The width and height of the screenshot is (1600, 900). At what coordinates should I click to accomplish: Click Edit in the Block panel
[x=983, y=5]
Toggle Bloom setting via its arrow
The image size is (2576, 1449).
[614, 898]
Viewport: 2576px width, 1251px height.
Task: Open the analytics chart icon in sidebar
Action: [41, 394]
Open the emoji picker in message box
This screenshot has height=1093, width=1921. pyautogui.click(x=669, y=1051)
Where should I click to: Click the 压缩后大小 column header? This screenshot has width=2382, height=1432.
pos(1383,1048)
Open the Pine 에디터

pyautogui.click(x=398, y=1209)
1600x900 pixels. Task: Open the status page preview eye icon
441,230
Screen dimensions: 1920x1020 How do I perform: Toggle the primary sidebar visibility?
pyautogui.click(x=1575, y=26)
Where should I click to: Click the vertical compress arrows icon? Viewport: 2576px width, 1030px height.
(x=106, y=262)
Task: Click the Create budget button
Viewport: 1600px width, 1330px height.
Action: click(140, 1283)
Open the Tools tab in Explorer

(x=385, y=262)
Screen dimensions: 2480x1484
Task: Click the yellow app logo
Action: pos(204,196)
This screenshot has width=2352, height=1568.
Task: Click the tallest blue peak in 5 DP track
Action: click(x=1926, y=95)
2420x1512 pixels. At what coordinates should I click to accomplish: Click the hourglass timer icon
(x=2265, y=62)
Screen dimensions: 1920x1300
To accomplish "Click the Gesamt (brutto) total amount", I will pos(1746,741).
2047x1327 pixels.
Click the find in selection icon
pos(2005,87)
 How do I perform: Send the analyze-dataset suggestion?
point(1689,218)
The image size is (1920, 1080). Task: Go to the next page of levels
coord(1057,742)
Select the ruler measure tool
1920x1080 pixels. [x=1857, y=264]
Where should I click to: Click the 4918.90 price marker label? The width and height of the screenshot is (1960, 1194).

■ ■ ■

§ **Your instructions**
From the first line to the last, copy the data exactly.

§ **Task output**
The width and height of the screenshot is (1600, 900). At what coordinates should I click to accomplish: Click Edit in the Block panel
[x=983, y=5]
Toggle Bloom setting via its arrow
The image size is (2576, 1449).
[614, 898]
Viewport: 2576px width, 1251px height.
Task: Open the analytics chart icon in sidebar
Action: [41, 394]
Open the emoji picker in message box
This screenshot has height=1093, width=1921. pyautogui.click(x=669, y=1051)
Where should I click to: Click the 压缩后大小 column header? This screenshot has width=2382, height=1432.
pos(1383,1048)
Open the Pine 에디터

pyautogui.click(x=398, y=1209)
1600x900 pixels. Task: Open the status page preview eye icon
441,230
Screen dimensions: 1920x1020 How do I perform: Toggle the primary sidebar visibility?
pyautogui.click(x=1575, y=26)
Where should I click to: Click the vertical compress arrows icon? Viewport: 2576px width, 1030px height.
(x=106, y=262)
Task: Click the Create budget button
Viewport: 1600px width, 1330px height.
Action: click(140, 1283)
Open the Tools tab in Explorer

(x=385, y=262)
Screen dimensions: 2480x1484
Task: Click the yellow app logo
Action: pos(204,196)
This screenshot has width=2352, height=1568.
Task: Click the tallest blue peak in 5 DP track
Action: click(x=1926, y=95)
2420x1512 pixels. At what coordinates should I click to accomplish: Click the hourglass timer icon
(x=2265, y=62)
Screen dimensions: 1920x1300
To accomplish "Click the Gesamt (brutto) total amount", I will pos(1746,741).
2047x1327 pixels.
Click the find in selection icon
pos(2005,87)
 How do I perform: Send the analyze-dataset suggestion?
point(1689,218)
The image size is (1920, 1080). Task: Go to the next page of levels
coord(1057,742)
Select the ruler measure tool
1920x1080 pixels. [x=1857, y=264]
Where should I click to: Click the 4918.90 price marker label? The width and height of the screenshot is (1960, 1194).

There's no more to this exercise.